The opposition continues to grow and crosses party lines. In fact, the Austin American-Statesman recently published an op-ed by the Texas Chapter of the AFL-CIO. The piece, entitled, “Cross-State Air Pollution delay would help Texas workers,” emphasized the tough times that workers are facing in Texas and criticized the timeline of CSPAR. Becky Moeller, Texas AFL-CIO President, chastised the EPA for failing to provide an adequate public comment period.
It is important to remember that most parties involved, including Luminant, have made significant efforts to meet Clean Air standards and are willing to work together to ensure that future generations of Texans will have clean air to breathe. In fact, as Ms. Moeller points out, AFL-CIO and Luminant have worked closely together to do just that. This is not an all-out attack on the EPA or environmental standards, but the fact is that the specifics of CSPAR simply do not provide Luminant with the appropriate timeframe to meet the new standards. It’s not just a matter of making changes to equipment – people’s jobs and livelihoods are at stake. Anywhere between 500 and 1000 jobs will be lost. Texans cannot afford this, and the AFL-CIO has spoken out in support of working families who have the most to lose from this unreasonable restriction.
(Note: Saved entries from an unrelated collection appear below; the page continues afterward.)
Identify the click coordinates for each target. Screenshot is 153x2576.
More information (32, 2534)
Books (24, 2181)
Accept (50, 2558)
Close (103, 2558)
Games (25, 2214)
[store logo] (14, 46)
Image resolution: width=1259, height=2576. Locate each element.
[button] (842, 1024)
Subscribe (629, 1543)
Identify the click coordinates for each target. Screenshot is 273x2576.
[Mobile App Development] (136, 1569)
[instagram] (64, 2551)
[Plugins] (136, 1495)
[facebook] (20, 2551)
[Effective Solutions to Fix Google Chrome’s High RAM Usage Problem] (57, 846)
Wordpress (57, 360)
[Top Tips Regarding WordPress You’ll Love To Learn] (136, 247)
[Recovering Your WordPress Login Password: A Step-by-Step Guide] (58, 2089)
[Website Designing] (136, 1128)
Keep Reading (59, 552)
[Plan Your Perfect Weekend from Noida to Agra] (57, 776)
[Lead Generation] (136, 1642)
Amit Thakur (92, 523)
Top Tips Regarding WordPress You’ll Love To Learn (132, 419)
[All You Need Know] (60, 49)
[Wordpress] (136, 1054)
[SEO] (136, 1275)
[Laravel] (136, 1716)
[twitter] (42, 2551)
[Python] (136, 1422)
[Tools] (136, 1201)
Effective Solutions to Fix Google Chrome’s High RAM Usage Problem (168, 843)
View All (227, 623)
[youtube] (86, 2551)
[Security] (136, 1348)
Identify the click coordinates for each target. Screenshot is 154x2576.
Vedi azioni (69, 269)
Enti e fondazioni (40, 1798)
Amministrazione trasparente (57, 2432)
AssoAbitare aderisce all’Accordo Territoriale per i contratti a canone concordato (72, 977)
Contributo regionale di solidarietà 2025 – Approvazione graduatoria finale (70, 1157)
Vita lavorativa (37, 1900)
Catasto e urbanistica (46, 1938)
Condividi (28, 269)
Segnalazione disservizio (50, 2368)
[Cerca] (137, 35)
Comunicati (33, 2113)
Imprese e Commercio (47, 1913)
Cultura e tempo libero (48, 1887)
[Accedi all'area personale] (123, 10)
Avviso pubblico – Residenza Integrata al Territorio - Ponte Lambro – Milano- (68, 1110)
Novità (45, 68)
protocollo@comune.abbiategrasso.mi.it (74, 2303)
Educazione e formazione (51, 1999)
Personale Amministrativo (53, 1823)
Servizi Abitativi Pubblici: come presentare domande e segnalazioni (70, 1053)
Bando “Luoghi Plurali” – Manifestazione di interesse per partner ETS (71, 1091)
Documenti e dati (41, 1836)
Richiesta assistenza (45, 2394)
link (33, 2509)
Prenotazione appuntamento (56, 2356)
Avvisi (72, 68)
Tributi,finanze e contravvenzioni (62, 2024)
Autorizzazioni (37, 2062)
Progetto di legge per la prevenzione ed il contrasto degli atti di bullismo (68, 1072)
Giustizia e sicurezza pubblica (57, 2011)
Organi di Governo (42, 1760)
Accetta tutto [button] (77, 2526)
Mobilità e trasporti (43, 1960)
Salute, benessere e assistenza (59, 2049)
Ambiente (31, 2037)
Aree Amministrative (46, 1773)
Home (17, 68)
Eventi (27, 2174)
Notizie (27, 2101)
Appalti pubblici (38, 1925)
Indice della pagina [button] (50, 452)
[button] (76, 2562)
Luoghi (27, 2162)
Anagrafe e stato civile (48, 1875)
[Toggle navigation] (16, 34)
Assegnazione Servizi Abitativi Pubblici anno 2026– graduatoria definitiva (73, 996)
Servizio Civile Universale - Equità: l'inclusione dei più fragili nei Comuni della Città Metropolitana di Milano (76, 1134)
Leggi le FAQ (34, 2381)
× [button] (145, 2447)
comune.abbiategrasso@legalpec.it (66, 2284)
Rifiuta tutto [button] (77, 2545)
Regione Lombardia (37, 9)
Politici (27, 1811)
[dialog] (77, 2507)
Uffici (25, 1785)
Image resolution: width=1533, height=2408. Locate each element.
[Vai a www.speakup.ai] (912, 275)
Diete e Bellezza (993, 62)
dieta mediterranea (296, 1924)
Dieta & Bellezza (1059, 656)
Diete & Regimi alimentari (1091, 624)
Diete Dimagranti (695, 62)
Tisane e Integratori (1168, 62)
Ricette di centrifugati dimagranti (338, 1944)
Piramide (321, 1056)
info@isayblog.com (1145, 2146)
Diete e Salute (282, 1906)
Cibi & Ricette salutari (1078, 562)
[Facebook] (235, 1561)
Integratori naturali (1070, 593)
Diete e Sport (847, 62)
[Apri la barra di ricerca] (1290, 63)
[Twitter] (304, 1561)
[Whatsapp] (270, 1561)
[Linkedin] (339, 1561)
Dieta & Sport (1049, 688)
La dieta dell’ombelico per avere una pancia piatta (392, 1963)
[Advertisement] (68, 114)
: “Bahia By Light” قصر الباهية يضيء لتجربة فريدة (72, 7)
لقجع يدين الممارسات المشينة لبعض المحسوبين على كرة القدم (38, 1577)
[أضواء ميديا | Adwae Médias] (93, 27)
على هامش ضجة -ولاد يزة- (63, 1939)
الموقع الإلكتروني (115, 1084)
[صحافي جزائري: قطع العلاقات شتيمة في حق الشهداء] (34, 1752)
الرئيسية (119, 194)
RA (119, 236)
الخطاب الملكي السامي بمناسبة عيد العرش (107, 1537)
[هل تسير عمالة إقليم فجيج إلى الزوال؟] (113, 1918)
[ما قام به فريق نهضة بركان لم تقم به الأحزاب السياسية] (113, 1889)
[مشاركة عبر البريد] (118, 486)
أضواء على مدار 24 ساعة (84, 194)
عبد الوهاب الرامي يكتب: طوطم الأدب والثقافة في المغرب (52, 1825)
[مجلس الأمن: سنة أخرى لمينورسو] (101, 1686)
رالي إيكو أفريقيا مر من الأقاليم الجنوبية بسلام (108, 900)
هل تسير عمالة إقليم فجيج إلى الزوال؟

While Luminant continues to push for a stay to the regulation in order to allow the proper time and resources to make the adjustments, last week the Administration asked a federal appeals court to dismiss Luminant’s petition to curb CSPAR. Politico’s Darren Goode recently featured a story that highlighted the ongoing battle between the EPA and Luminant. The Administration’s appeal claims that the EPA “provided detailed and extensive notice and opportunity to comment on the methodology, assumptions and data it used to determine which states would be included in the rule.” The fact is that the updated rule that included Texas was not released until July, thus allowing less than six months for Luminant to comply with CSPAR when the changes required will take years to put in place.
Opposition to CSPAR is widening and the Administration continues to ignore the pleas from the growing list of interest groups to halt this rule. Luminant has been joined by other power companies, cities, states, industry groups, and even labor organizations, all of whom have strong concerns about the implications of CSPAR. 30 lawsuits don’t seem to be enough of a wake-up call for the EPA. The threat of 1000 jobs in Texas alone hasn’t made the EPA budge. Texans cannot afford to wait for a response. My family joins Luminant and the thousands of other families who will be devastated by this regulation in encouraging the Administration to open its eyes and carefully consider the significant job loss in Texas that will inevitably result from CSAPR.